Com o sucesso, Ribeiro anexou dois imóveis vizinhos, ampliando a área interna para 250m² —inicialmente eram 70m². Os chopes que estão engatados nas torneiras são listados em uma lousa portátil, que os garçons movimentam de um lado para o outro, auxiliando a clientela a se decidir. Sim, parte dela é composta por moradores de outras regiões da cidade, mas essa turma é minoria. “Sempre acreditei que o Soul só daria certo se ele caísse nas graças da vizinhança, que correspondem a 90% dos frequentadores”, diz o fundador, acrescentando que nunca investiu um real para divulgar o empreendimento nas redes sociais.
Ele também é um dos sócios da unidade paulistana da cervejaria Hocus Pocus, cuja matriz se encontra em Botafogo, no Rio de Janeiro. Inaugurada há dois anos, a filial ocupa um imóvel de esquina no Largo da Batata, onde bares, dos mais variados tipos, não faltam. “A fama nacional da Hocus Pocus ajuda a atrair pessoas de tudo quanto é lugar”, afirma Ribeiro, admitindo, em seguida, que boa parte do sucesso se deve ao bochicho local.
Movimento inverso
Porém, há casos em que estar fora da rota “tradicional” pode ser um limitante, como no caso do consagrado Cepa. Comandado por Lucas Dante e Gabrielli Fleming, o restaurante funcionou por 5 anos em uma rua no Tatuapé, na zona leste de São Paulo. No entanto, o casal percebeu que a localização era um problema para o crescimento do negócio.

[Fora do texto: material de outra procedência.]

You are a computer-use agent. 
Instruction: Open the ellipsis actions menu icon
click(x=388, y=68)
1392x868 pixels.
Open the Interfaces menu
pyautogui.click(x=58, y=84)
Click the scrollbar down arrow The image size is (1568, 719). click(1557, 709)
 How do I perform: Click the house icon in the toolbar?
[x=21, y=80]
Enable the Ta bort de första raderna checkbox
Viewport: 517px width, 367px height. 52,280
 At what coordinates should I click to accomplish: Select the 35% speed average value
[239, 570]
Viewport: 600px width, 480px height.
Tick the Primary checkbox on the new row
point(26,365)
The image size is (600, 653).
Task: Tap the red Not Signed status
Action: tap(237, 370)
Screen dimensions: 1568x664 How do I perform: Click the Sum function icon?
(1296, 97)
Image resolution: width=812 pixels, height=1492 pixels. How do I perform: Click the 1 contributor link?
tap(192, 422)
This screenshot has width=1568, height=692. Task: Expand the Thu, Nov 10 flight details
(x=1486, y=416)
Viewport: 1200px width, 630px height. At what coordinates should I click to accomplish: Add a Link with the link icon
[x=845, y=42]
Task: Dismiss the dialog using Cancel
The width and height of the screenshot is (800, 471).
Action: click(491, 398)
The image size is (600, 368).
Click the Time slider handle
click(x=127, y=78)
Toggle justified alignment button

Na última semana, mudaram-se para uma casa com mais que o dobro do tamanho, localizada no badalado bairro de Pinheiros, na zona oeste. Gabrielli diz: “Amamos e seremos eternamente gratos à nossa casa na ZL [zona leste] e por tudo que ela nos proporcionou. Mas nos tornamos um restaurante de destino e, pelo menos, 80% dos nossos clientes não eram do bairro. Para crescimento e desenvolvimento, especialmente de quem trabalha com a gente, precisávamos dar esse passo”.
Se, no passado, a escolha pelo bairro na zona leste foi motivada por um misto de saudosismo — já que Lucas e o antigo sócio Bruno (que faleceu) eram do bairro — e pela percepção de que havia uma oportunidade, uma vez que a região era carente de opções, com o passar do tempo perceberam que era impossível manter a constância de movimento durante a semana. Afinal, o restaurante passou a ser destino, principalmente, aos finais de semana, quando o público tinha mais tempo de se deslocar até o Tatuapé.
Com isso, para proporcionar uma evolução em seu trabalho e para a equipe, optaram pela mudança e escolheram a região de Pinheiros por contar com uma clientela mais assídua, que tem o hábito de sair praticamente todos os dias em busca de experiências gastronômicas. Um caminho inverso na rota não óbvia da gastronomia.